Sunday, April 26, 2009

Al Gore backs US climate change bill

WASHINGTON (AFP) – A bill to curb greenhouse gases is "one of the most important pieces of legislation" ever before the US Congress, Nobel laureate and champion of the environment, Al Gore, said Friday.

"Passage of this legislation will restore America's leadership of the world and begin, at long last, to solve the climate crisis," said Gore, the former US vice president who won the Nobel Peace Prize for his work on combating global warming.

"It is truly a moral imperative," he told the House Energy and Commerce Committee.

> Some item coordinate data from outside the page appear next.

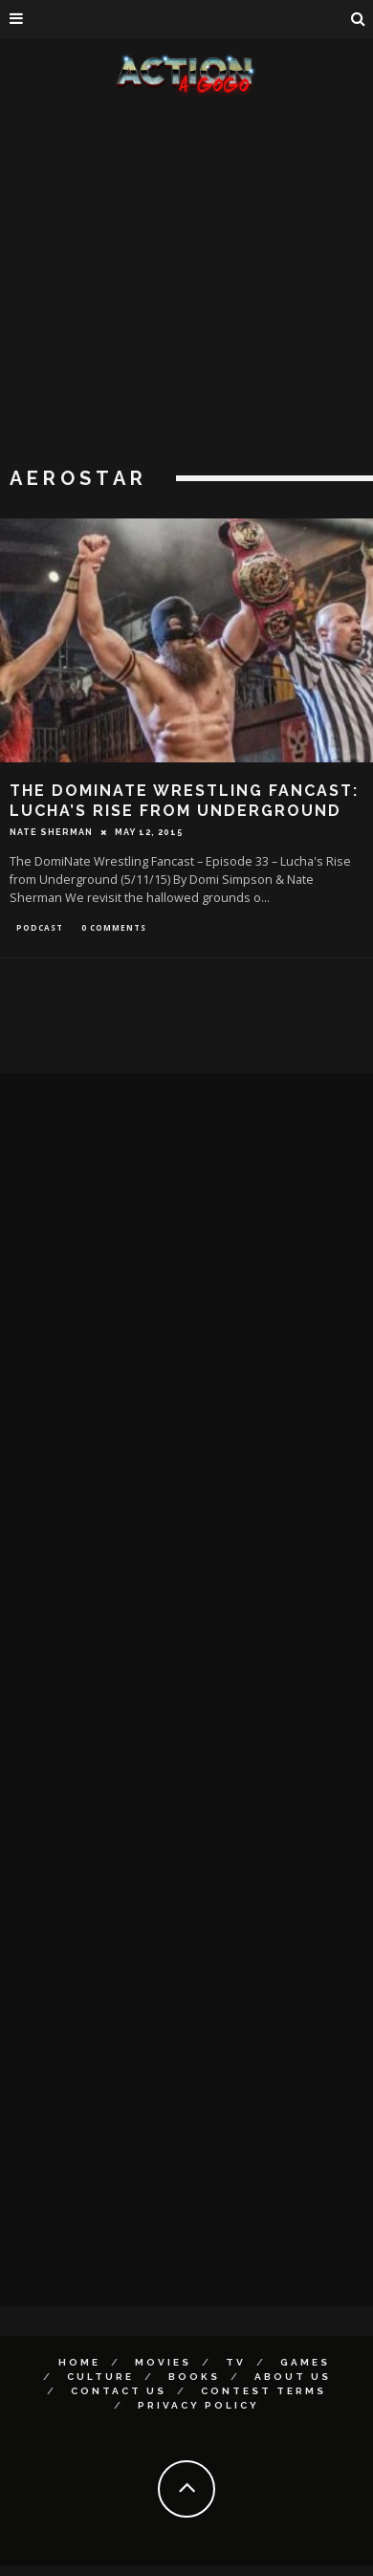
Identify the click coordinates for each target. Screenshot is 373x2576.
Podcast (39, 927)
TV (236, 2362)
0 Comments (113, 927)
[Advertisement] (179, 284)
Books (194, 2376)
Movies (163, 2362)
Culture (100, 2376)
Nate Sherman (51, 832)
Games (305, 2362)
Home (79, 2362)
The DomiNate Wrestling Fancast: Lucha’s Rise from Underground (184, 801)
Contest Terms (263, 2391)
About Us (292, 2376)
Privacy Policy (198, 2405)
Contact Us (118, 2391)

Congress is examining a draft bill for clean energy development that aims to cut carbon emissions by 20 percent from their 2005 levels by 2020, and boost reliance on renewable sources of energy.

Gore, a former lawmaker in both houses of Congress, said the legislation would simultaneously address three major challenges facing the United States: climate change, the economic crisis and national security threats.

"Our country cannot afford more of the status quo, more gasoline price instability, more job losses, more outsourcing of factories, and more years of sending two billion dollars every 24 hours to foreign countries for oil."

The draft bill is set to pass the House of Representatives thanks to a wide Democratic majority there, but its future remains uncertain in the Senate.

Gore said the bill was as important as the civil rights legislation passed by Congress in the 1960s giving African-Americans the right to vote, and the Marshall Plan of the late 1940s for rebuilding Europe after World War II.

But Republicans and some Democrats from coal- or oil-producing states warn of potentially catastrophic economic impacts from setting limits on emissions of greenhouse gases blamed for global warming.

Republican House Minority leader John Boehner said Gore "deserves another Oscar for his testimony today on the Democrats? plans for a massive national energy tax on every American," referring to Gore's Academy Award for his documentary on climate change "An Inconvenient Truth."

"As Mr. Gore spoke to the television cameras in the Committee chamber, news reports indicate that behind the scenes, Democrats are wheeling and dealing, trying to buy votes for this disastrous bill with your taxpayer dollars," Boehner said in a statement.

The White House and the Democratic majority in Congress want the bill completed by the end of the year, with President Barack Obama planning to travel to Copenhagen for a major UN climate change conference in December.